Se retrouver face à toute la connaissance (dématérialisée) du monde nous met en retour face à nos propres connaissances, en tant qu’individus et en tant que société.

Nous voilà munis d’un outil qui permettrait, a priori, de mieux nous comprendre, ou du moins, de manière inconsciente, de transformer notre rapport à nos savoirs, à notre fonctionnement, à notre façon de penser nous-mêmes.

L’intelligence artificielle, modulée par le langage humain, sans filtre technique, nous donne accès à des capacités véritablement in-imaginables. Au-delà des premières productions pendant lesquelles on s’amuse à créer en quelques secondes des lettres d’amour enflammées, des programmes de fitness personnalisés ou les lignes de codes d’un générateur d’images, la question du « comment » étant vite résolue, reste celle du « quoi » : l’imaginaire n’est pas automatisable.

On ne peut que le provoquer en se servant de ces nouveaux outils comme des catalyseurs de pensées, et il est impossible de prédire quels effets cela aura, ni quels seront les changements les plus fondamentaux. Ce travail d’anticipation n’est plus du ressort de ChatGPT, c’est le nôtre.

2. Où est passé le futur?

Nous sommes le 25 février 2009, il fait un petit 4 °C dehors. Dans l’architecture néo-brutaliste du Centre International de Conférence de Genève s’ouvre la quatrième édition de LIFT, un événement de trois jours qui s’interroge sur notre futur, technologique comme sociétal, professionnel comme personnel. Les huit cents participants et participantes se pressent à l’entrée, cherchent leur badge et la chaleur d’un premier café. Ils et elles se préparent à écouter, débattre et participer à des workshops sur le thème de cette édition : « Where did the future go? ».

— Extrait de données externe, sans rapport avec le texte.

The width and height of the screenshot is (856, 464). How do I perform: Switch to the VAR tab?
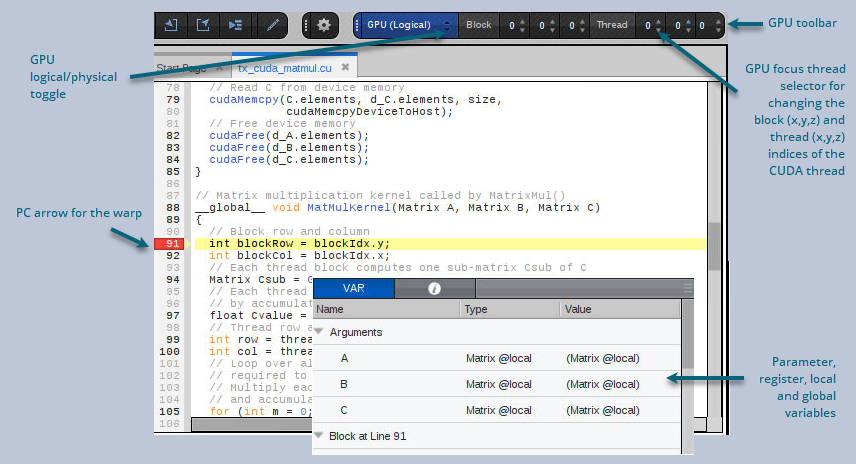[353, 288]
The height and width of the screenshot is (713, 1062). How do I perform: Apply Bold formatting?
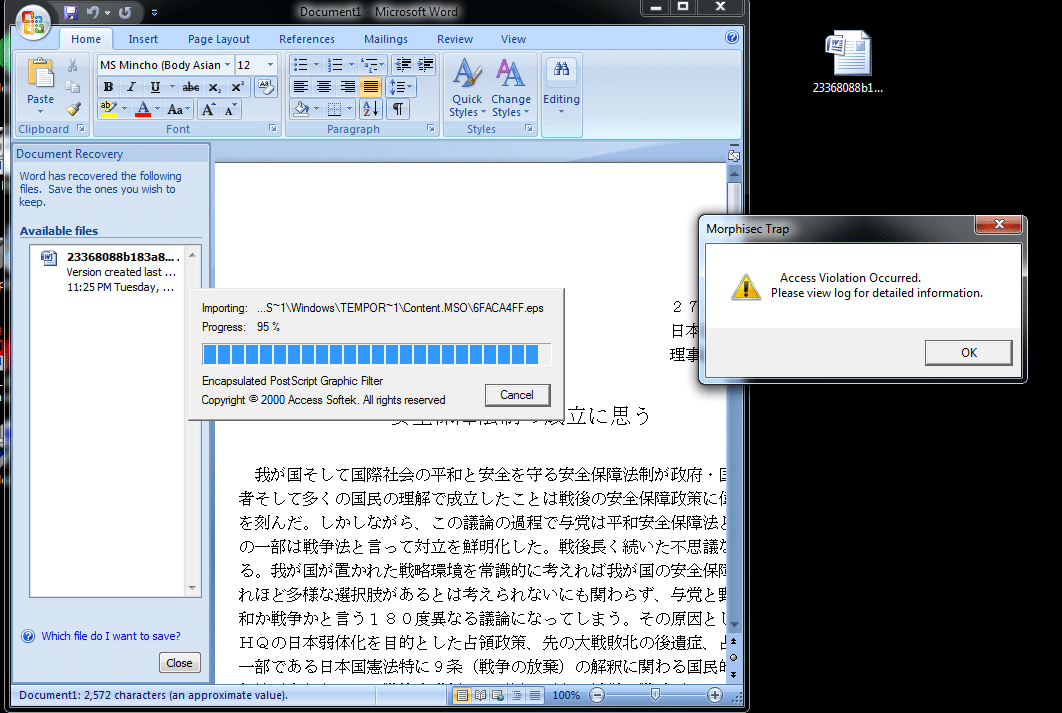coord(108,87)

Il y a là matière à penser. Mais pourquoi cette thématique ? Et pourquoi cette année-là, neuf ans après l’an 2000 ? Imaginer, anticiper et prédire le futur, qu’il soit lointain ou juste après l’instant présent, sont des intuitions nées avec les premiers hommes. Toutes formes d’anomalies dans la stabilité relative de notre environnement étaient alors prétexte à formuler des présages, à deviner des volontés divines et à voir des signes, augures de notre destinée prochaine. Plus la science avançait, plus les théories de prédiction devenaient sophistiquées, méthodiques et calculatoires. Raisonnables, en quelque sorte. Les cours de la bourse étaient anticipés à grand renfort de données statistiques, les modèles de météorologie se basaient sur des capteurs de toutes sortes dont les données étaient digérées par les ordinateurs les plus puissants du moment, les études de marché et la compréhension de plus en plus fine de nos habitudes de consommation promettaient de concevoir et de vendre le produit parfait au consommateur idéal.

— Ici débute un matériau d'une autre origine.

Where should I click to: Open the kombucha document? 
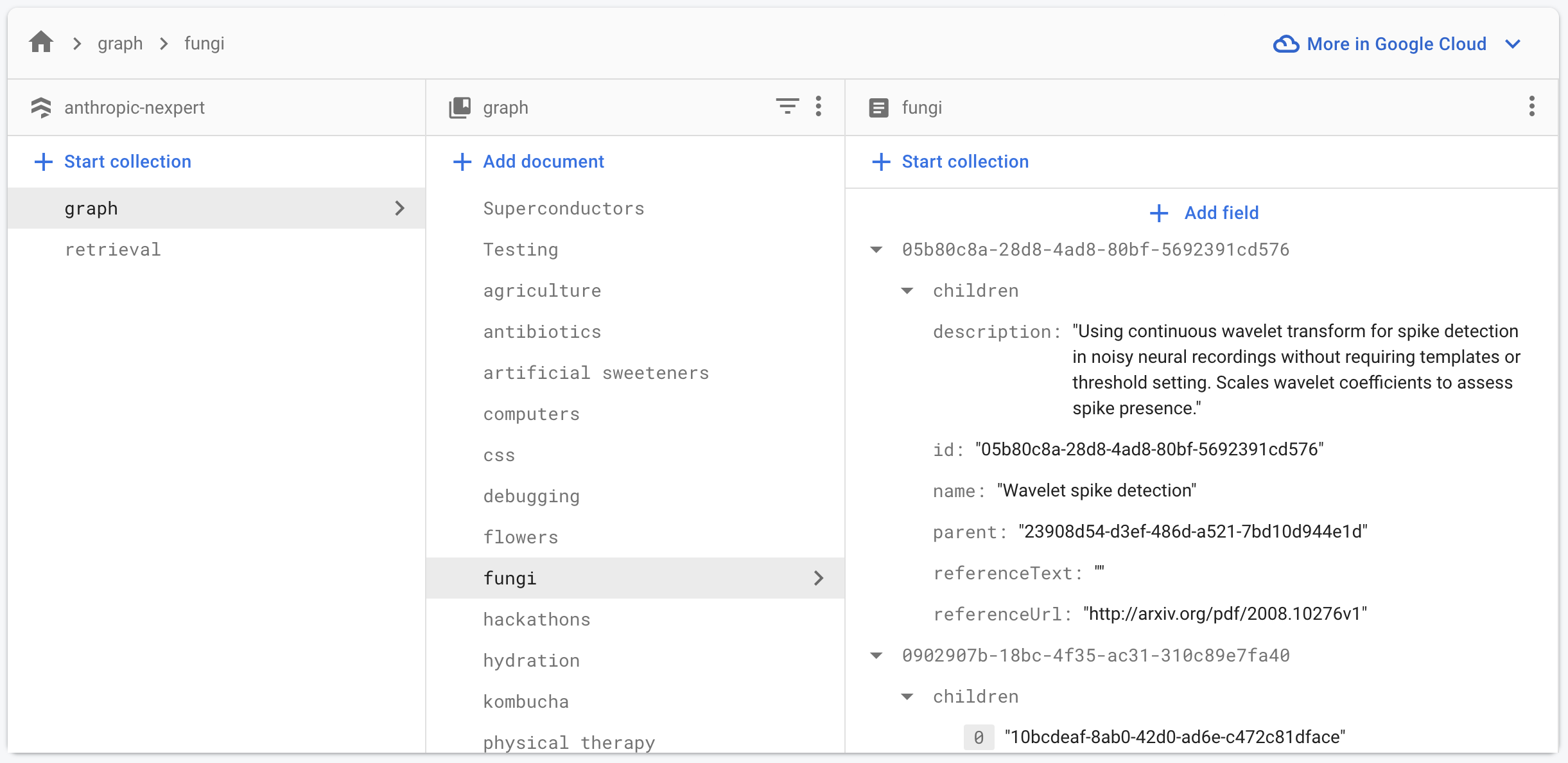[526, 701]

La culture, le sport, l’apprentissage scolaire, toutes les activités humaines étaient désormais orientées par la recherche de solutions optimisées, calibrées, industrielles promettant de comprendre notre fonctionnement et d’anticiper nos besoins futurs. Et bien que les pratiques empiriques, ancestrales, continuent à se juxtaposer – sans quelques frictions par ailleurs – aux modèles plus scientifiques, la soif d’imaginer de quoi demain est restée inextinguible. C’est à la fois prévenir les peurs de l’inconnu et une façon de faire le point sur le présent tout en se donnant une direction, un agenda.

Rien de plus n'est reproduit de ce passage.